* [Document]

Publié le 29 novembre 2023 à 20h59, mis à jour le 4 décembre 2023 à 17h41

Source : Sujet TF1 Info

Des responsables politiques affirment, à l'aune des violences des dernières semaines, notamment à Crépol, que les homicides sont en hausse en France.
Des publications contestent cette vision, évoquant au contraire une division par trois en 20 ans.
Le nombre d'homicides demeure assez stable.

Après le décès du jeune Thomas, 16 ans, poignardé à Crépol (Drôme) dans la nuit du 18 au 19 novembre, les réactions politiques se sont multipliées. Pour certains élus, l'agression qui a causé sa mort illustre une flambée des violences en France et de la criminalité. Des prises de position qui font écho à "l'ensauvagement" de la société, un terme que des élus du RN ou de Reconquête! ont notamment employé en marge des violences urbaines survenues au début de l'été. En ligne, certains contestent néanmoins une progression de la criminalité, avançant des chiffres pour appuyer leur propos. On peut ainsi lire que les homicides auraient été divisés par trois au cours des vingt dernières années.  

Une relative stabilité

"Je m’insurge contre le fait qu’il y aurait une recrudescence des homicides en France. C’est faux […] Ce n’est pas parce qu’il y a des drames qu’il faut créer un climat de dramatisation supplémentaire", lançait l'an passé le ministre de l'Intérieur Gérald Darmanin. 

Pour évaluer ces déclarations, TF1info avait fait un état des lieux des chiffres relatifs aux homicides en France. Grâce – entre autres – au graphique ci-dessous, produit par le service statistique ministériel de la sécurité intérieure, notre équipe avait observé que la tendance était stable entre 2016 et 2021. "Depuis 2008, aucune baisse ou hausse conséquente n’est à relever", ajoutait-on par ailleurs, le nombre d'homicides étant généralement situé aux alentours des 900 à l'échelle d'une année.

* [Données fournies]

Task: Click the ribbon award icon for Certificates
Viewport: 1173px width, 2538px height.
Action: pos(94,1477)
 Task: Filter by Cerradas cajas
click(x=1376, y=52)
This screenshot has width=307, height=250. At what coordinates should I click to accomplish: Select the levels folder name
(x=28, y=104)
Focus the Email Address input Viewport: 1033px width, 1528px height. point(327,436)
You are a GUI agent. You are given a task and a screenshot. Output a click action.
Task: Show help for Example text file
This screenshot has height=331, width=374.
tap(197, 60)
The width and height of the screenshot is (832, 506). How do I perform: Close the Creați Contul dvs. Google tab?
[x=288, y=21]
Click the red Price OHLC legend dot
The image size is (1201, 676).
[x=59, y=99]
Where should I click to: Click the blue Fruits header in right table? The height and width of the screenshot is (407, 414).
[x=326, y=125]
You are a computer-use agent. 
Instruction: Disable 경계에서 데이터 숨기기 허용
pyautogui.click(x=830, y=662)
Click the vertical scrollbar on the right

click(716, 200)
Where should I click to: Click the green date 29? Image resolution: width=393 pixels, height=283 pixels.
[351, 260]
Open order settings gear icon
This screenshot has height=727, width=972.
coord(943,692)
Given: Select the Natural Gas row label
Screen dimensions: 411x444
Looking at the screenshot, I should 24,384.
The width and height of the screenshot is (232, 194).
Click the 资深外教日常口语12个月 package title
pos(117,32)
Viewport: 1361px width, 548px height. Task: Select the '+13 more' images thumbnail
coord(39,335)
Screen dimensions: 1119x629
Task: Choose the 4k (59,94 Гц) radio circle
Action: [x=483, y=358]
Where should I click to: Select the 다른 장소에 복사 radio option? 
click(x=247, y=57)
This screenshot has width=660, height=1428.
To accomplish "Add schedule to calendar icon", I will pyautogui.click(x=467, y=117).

* [Exercices à réaliser]
a: Dans les entrées, de la ligne contenant « You are a GUI » jusqu'à celle contenant « [x=59, y=99] » incluse, substituez « Produce » à « Output ». Recopiez ces lignes sans rien modifier d'autre.
b: Prolongez le document sur l'évolution des homicides en France en reprenant après sa dernière phrase.

* [Réponses dans l'ordre]
a:
You are a GUI agent. You are given a task and a screenshot. Produce a click action.
Task: Show help for Example text file
This screenshot has height=331, width=374.
tap(197, 60)
The width and height of the screenshot is (832, 506). How do I perform: Close the Creați Contul dvs. Google tab?
[x=288, y=21]
Click the red Price OHLC legend dot
The image size is (1201, 676).
[x=59, y=99]

b:
"Avant 2015, du fait de l’absence de remontée exhaustive des procédures il est impossible de vérifier que les victimes d’attentats terroristes sont bien intégrées dans le nombre d’homicides comptabilisés", note le ministère de l'Intérieur.
"Avant 2015, du fait de l’absence de remontée exhaustive des procédures il est impossible de vérifier que les victimes d’attentats terroristes sont bien intégrées dans le nombre d’homicides comptabilisés", note le ministère de l'Intérieur. - SSMSI, bases des crimes et délits enregistrés par la police et la gendarmerie.

Des documents d'archive de l'Institut national des hautes études de la sécurité et de la justice (INHESJ) nous permettent de remonter plus loin dans le temps. Au début des années 2000, les chiffres étaient comparables à ceux d'aujourd'hui. En 2003, on déplorait 987 homicides, contre 953 à 1119 lors des cinq années qui avaient précédé. En valeur absolue, la tendance n'est donc pas à une forte diminution si l'on se fie aux 959 homicides comptabilisés en 2022.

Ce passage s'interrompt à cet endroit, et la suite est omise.